Using the data below, show every line where the word "size" occurs.

── Data shown ──

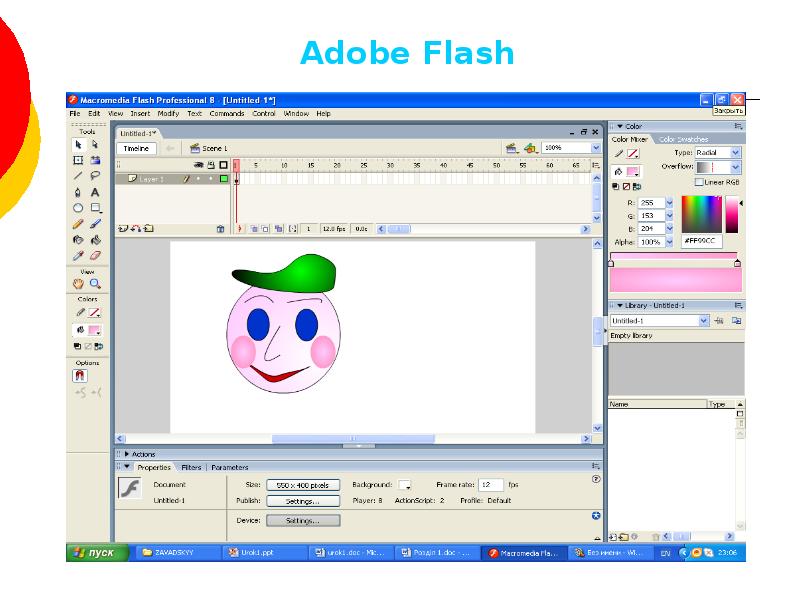Click the Publish Settings button
This screenshot has width=800, height=600.
pyautogui.click(x=302, y=501)
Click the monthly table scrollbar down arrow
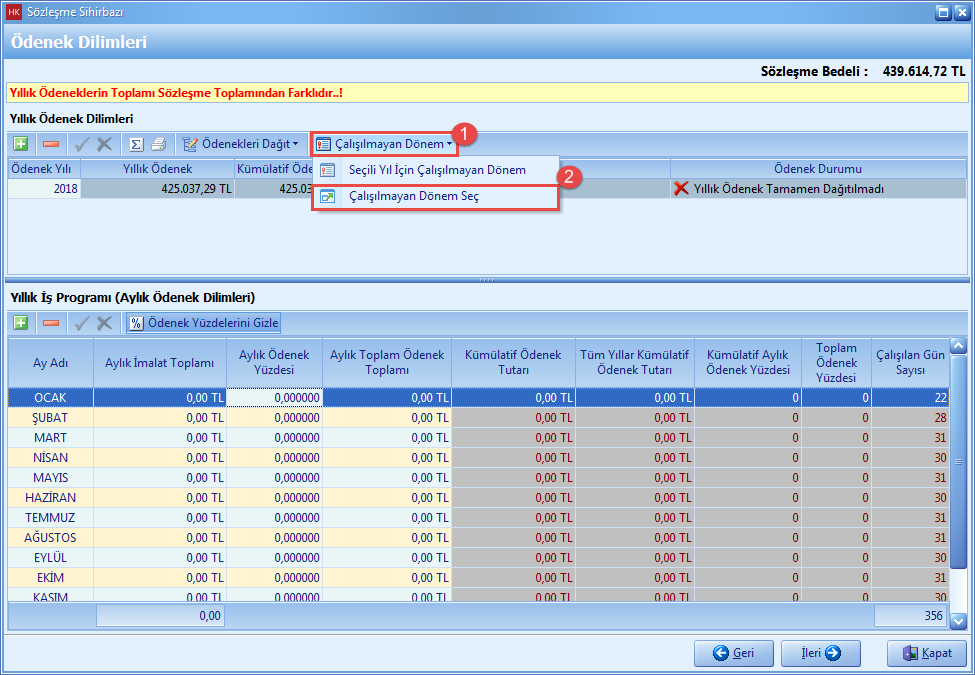This screenshot has width=975, height=675. point(958,621)
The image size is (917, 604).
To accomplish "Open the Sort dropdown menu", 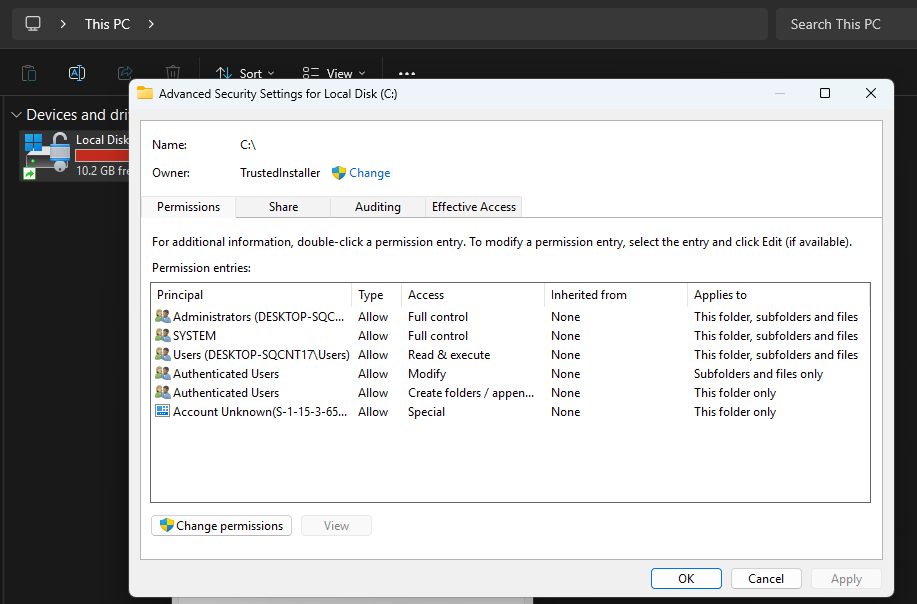I will (243, 72).
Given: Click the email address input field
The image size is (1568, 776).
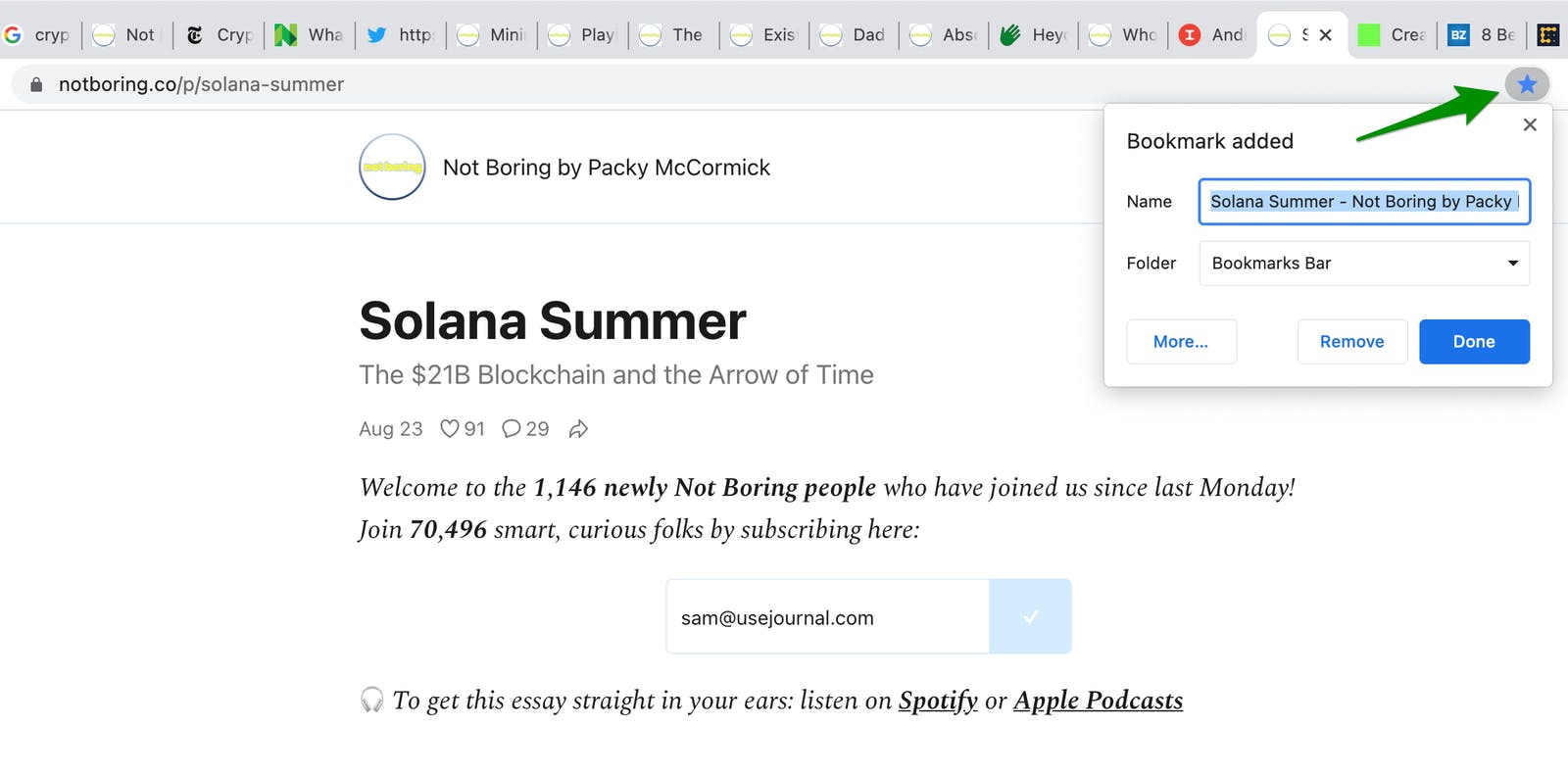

───

Result of the exercise:
The image size is (917, 604).
The image size is (1568, 776).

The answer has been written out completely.